Comparison of Dengue Transmission in Lowland and Highland Area: Case Study in Semarang and Malang, Indonesia

Ilham Saiful Fauzi, Muhammad Fakhruddin, Nuning Nuraini, Karunia Putra Wijaya

Abstract


Dengue is a potentially lethal mosquito-borne disease, regarded as the most dangerous disease in the world. It is also a major health issue in tropical and subtropical countries. Environmental characteristics and sociocultural are factors which play a role in the spread of dengue. Different landscape structure such as lowland and highland areas are possible to give different infection rate on dengue transmission.

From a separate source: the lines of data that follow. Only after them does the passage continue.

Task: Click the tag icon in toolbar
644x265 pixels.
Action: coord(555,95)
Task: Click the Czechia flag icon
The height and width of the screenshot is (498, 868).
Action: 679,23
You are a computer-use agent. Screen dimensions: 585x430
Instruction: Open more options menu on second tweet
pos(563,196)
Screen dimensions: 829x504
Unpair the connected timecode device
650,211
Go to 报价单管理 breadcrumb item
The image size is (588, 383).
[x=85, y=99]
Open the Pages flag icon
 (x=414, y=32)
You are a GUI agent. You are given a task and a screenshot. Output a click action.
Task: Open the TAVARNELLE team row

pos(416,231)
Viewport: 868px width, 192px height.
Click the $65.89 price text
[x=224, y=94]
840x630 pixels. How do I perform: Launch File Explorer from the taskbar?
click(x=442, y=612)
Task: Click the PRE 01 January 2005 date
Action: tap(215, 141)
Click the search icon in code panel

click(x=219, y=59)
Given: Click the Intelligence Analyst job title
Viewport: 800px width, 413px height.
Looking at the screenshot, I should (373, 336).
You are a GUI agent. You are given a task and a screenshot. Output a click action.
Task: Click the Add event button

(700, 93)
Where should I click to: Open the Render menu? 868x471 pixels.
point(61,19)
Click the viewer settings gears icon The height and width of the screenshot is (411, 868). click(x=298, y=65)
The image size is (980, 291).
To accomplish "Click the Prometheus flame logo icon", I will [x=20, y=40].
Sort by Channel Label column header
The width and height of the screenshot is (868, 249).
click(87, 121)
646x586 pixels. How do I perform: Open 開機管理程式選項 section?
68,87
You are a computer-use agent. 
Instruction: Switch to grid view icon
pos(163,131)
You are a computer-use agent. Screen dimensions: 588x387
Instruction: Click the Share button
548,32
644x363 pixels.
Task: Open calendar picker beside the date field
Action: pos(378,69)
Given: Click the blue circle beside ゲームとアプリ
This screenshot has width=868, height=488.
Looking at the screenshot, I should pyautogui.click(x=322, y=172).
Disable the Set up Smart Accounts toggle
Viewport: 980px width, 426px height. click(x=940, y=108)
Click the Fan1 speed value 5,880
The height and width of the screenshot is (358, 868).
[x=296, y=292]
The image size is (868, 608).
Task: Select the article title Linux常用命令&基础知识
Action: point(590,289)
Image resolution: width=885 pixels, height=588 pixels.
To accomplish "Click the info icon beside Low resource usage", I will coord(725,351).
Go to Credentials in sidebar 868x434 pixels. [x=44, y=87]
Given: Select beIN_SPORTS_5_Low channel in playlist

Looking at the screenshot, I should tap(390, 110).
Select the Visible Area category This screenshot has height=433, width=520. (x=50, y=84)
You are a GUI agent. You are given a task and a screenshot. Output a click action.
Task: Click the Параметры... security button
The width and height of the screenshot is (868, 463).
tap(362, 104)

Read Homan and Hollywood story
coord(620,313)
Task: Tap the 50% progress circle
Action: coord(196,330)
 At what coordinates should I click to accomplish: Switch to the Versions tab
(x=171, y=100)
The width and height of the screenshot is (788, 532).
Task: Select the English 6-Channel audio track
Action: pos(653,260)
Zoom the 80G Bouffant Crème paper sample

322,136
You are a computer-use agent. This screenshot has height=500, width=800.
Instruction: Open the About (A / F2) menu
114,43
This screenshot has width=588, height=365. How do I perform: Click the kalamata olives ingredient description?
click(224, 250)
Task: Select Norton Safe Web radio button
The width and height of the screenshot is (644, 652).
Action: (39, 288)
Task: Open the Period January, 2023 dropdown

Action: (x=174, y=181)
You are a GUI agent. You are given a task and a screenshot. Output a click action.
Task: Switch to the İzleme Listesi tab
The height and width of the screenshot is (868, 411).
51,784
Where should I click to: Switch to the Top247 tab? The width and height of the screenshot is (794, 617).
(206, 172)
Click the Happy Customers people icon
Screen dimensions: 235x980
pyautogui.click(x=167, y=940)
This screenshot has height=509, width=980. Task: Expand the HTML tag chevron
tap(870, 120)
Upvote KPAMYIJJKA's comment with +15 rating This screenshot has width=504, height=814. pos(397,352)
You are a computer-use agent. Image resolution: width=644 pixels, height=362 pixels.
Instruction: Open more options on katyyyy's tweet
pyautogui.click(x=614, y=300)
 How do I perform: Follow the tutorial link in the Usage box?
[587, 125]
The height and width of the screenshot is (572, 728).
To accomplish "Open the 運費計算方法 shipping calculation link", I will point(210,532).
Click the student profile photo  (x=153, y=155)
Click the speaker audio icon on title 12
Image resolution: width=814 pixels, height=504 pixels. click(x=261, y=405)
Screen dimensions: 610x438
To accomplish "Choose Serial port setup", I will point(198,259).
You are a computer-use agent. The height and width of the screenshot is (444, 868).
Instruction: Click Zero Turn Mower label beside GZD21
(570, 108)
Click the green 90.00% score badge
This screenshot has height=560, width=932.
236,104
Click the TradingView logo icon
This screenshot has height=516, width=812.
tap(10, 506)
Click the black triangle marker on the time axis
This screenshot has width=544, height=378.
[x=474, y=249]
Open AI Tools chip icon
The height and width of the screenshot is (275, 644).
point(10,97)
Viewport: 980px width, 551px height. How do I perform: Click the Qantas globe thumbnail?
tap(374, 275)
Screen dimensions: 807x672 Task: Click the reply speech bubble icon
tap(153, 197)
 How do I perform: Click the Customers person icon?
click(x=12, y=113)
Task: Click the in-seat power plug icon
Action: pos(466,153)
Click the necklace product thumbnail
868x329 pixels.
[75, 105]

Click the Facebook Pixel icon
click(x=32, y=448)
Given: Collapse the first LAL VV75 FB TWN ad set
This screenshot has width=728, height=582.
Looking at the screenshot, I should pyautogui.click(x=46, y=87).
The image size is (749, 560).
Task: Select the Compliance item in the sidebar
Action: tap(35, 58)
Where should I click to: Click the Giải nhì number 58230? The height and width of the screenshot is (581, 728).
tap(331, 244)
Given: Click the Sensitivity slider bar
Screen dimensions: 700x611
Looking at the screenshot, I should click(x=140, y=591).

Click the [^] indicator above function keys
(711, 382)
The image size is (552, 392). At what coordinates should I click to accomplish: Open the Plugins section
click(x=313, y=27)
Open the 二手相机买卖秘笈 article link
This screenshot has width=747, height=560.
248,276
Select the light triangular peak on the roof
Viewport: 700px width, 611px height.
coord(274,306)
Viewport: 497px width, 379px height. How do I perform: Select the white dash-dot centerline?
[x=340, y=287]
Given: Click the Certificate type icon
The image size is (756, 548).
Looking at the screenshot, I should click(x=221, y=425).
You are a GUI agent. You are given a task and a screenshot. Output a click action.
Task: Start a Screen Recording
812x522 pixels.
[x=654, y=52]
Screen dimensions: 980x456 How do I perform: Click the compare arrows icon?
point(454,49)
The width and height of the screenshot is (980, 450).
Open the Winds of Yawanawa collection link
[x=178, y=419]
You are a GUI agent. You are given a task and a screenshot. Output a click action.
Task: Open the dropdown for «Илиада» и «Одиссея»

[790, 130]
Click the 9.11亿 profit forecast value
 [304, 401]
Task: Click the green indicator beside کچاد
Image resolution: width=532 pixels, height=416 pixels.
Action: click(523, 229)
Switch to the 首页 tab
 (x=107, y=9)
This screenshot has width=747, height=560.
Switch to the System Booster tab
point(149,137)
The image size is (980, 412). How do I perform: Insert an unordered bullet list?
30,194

Semarang and Malang are densely populated areas in Java, which are selected to be our study areas. A mathematical model (SIR-UV) is adapted to describe dengue transmission. Spiral dynamic optimization is applied to convert monthly data to weekly in Malang and estimate the infection rate that minimized the deviation between dengue data and simulation. This method produces a good fitting to the data. We compare the pattern of dengue cases from the simulation in both cities. Furthermore, we identify seasonal variations of the cases via Fourier series of the infection rate. We also investigate the correlation between humidity, infection rate, and dengue cases in Semarang and Malang. It reveals that humidity influences infection rate in 1-3 weeks later and the infection rate produces dengue cases in the next four weeks.

Keywords


Dengue, infection rate, comparison, lowland, highland, host-vector model, spiral optimization.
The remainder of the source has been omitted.